>> begin Exercise materials

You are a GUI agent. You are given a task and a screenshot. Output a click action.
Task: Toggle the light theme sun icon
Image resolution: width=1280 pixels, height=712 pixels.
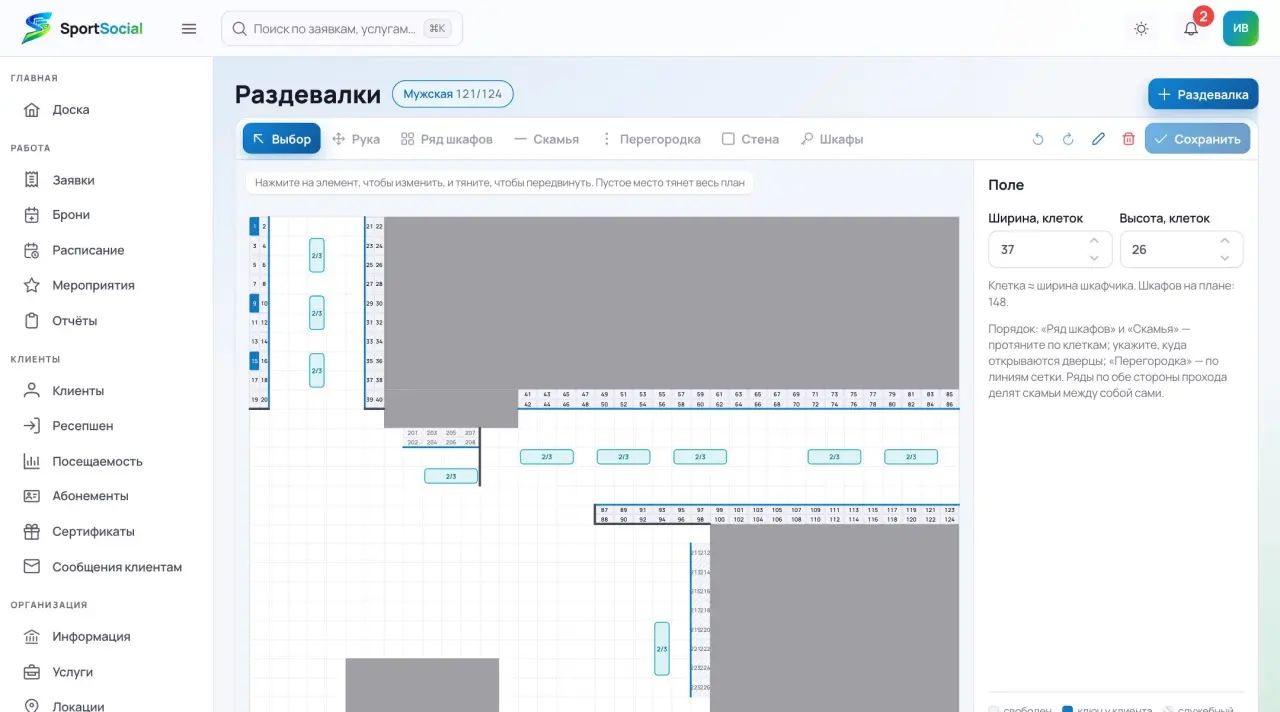1141,29
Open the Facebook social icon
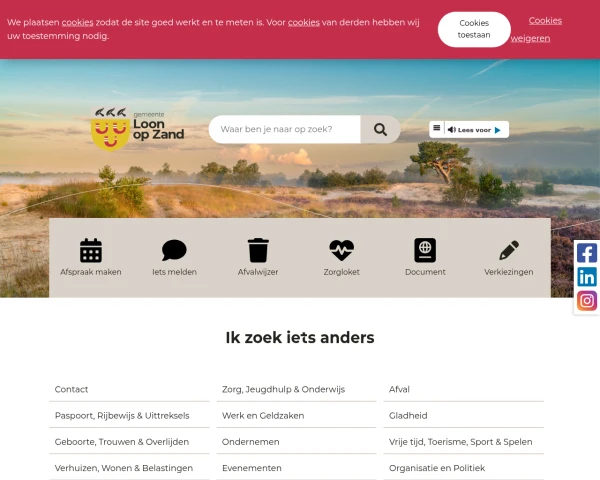The width and height of the screenshot is (600, 480). click(x=587, y=253)
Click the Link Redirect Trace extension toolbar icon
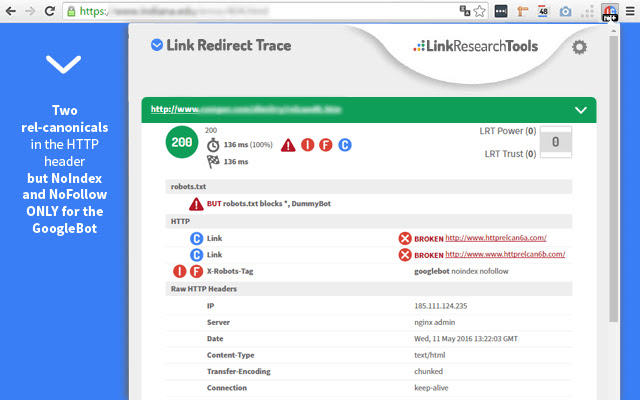Screen dimensions: 640x400 (x=611, y=12)
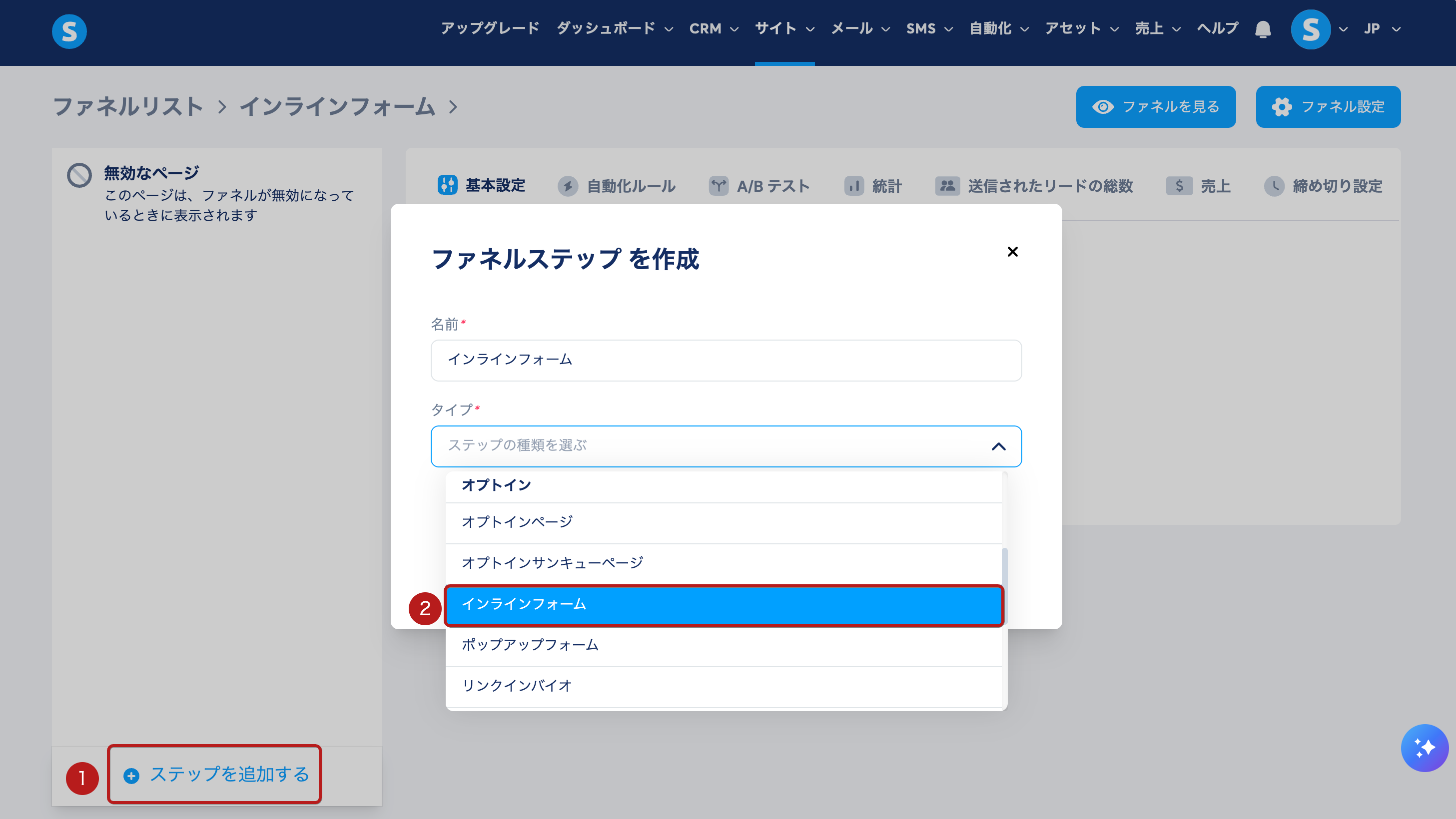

>> end Exercise materials

## Task
Retype every line of the raw records above exactly as they appear, omitting the pictures.

## Response to the task
You are a GUI agent. You are given a task and a screenshot. Output a click action.
Task: Toggle the light theme sun icon
Image resolution: width=1280 pixels, height=712 pixels.
1141,29
Open the Facebook social icon
The width and height of the screenshot is (600, 480). click(x=587, y=253)
Click the Link Redirect Trace extension toolbar icon
Screen dimensions: 640x400 (x=611, y=12)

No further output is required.